A distance map generation section (not shown) can generate a distance map with respect to each input image by performing subject distance detection processing on it. The distance map generation section can be provided in the main control section 13 (for example, in an output image generation section 52 in FIG. 6). In the subject distance detection processing, the subject distance of a subject at each pixel of the input image is detected and, from distance data representing the results of the detection (the detected value of the subject distance of the subject at each pixel of the input image), a distance map is generated. A distance map is a range image (distance image) of which each pixel has as its pixel value the detected value of the subject distance. The distance map identifies the subject distance of the subject at each pixel of the input image. Distance data and distance maps are both a kind of subject distance information. The subject distance can be detected by any method including those well-known. The subject distance may be detected by a stereo method (the principle on which trigonometry is based) from a plurality of input images having parallax among them, or may be detected by use of a distance measurement sensor.
A output image generation section 52 in FIG. 6 generates an output image based on input images I[1] to I[n] such that the unnecessary subject 313 does not appear in the output image (in other words, such that the image data of the unnecessary subject 313 is not included in the output image. The generated output image can be displayed on the display section 15, and can also be recorded to the recording medium 16. In the following description, what is referred to simply as “recording” is recording to the recording medium 16. When recorded, image data may be compressed.

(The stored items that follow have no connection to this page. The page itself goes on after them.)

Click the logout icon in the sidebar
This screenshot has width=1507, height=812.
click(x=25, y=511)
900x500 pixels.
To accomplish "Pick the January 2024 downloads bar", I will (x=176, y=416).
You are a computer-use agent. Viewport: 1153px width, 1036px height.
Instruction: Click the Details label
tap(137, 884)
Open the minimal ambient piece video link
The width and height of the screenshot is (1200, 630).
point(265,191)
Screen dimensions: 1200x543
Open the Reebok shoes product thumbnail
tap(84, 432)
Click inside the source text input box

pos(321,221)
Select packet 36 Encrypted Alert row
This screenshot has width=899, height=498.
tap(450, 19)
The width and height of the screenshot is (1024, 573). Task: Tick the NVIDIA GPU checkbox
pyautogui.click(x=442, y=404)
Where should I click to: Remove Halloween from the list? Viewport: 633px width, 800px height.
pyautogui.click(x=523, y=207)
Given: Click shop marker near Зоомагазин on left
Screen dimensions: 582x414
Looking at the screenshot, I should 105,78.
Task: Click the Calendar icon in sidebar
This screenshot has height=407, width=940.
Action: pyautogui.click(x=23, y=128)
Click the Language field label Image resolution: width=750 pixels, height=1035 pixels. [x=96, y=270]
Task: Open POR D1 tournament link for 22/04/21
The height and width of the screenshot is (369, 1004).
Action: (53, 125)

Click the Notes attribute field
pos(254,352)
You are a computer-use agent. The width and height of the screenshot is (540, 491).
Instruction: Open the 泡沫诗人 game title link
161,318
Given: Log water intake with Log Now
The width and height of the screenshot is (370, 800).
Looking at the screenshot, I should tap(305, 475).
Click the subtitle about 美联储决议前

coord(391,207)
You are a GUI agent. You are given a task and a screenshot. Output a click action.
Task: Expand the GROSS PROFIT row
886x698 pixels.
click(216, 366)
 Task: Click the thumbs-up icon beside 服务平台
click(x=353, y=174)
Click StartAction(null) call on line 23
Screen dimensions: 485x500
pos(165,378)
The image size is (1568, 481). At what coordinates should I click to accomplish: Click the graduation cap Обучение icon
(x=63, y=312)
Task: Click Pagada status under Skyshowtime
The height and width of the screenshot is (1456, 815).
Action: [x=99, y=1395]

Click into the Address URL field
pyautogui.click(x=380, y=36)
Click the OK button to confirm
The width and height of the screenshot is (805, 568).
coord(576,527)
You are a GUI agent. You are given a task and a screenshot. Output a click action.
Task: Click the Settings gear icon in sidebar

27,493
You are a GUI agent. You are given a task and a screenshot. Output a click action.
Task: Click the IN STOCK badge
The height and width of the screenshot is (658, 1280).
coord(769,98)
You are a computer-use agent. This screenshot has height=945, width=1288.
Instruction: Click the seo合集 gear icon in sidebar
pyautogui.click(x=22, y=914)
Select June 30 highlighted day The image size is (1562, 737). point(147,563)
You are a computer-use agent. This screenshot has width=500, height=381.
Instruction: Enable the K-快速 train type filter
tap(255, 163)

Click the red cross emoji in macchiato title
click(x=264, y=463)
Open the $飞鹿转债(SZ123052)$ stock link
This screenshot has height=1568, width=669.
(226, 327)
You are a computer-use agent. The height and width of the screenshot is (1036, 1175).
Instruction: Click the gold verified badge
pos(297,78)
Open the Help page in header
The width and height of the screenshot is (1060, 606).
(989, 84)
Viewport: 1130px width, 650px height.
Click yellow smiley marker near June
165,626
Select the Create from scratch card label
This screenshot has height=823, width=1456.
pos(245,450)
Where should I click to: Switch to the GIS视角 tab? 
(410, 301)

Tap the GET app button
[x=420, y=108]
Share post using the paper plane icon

The image processing performed by the output image generation section 52 to generate the output image from input images I[1] to I[n] is referred to as the output image generation processing. When generating the output image, the output image generation section 52 can use a distance map and parallax information as necessary. Parallax information denotes information representing the parallax between arbitrary ones of input images I[1] to I[n]. The parallax information identifies, with respect to the position of the image-shooting device 1 and the direction of the optical axis at the time of the shooting of input image I[i], the position of the image-shooting device 1 and the direction of the optical axis at the time of the shooting of input image I[j]. The parallax information may be generated from the result of detection by a sensor (not shown) that detects the angular velocity or acceleration of the image-shooting device 1, or may be generated by analyzing an optical flow derived from the output signal of the image-sensing section 11.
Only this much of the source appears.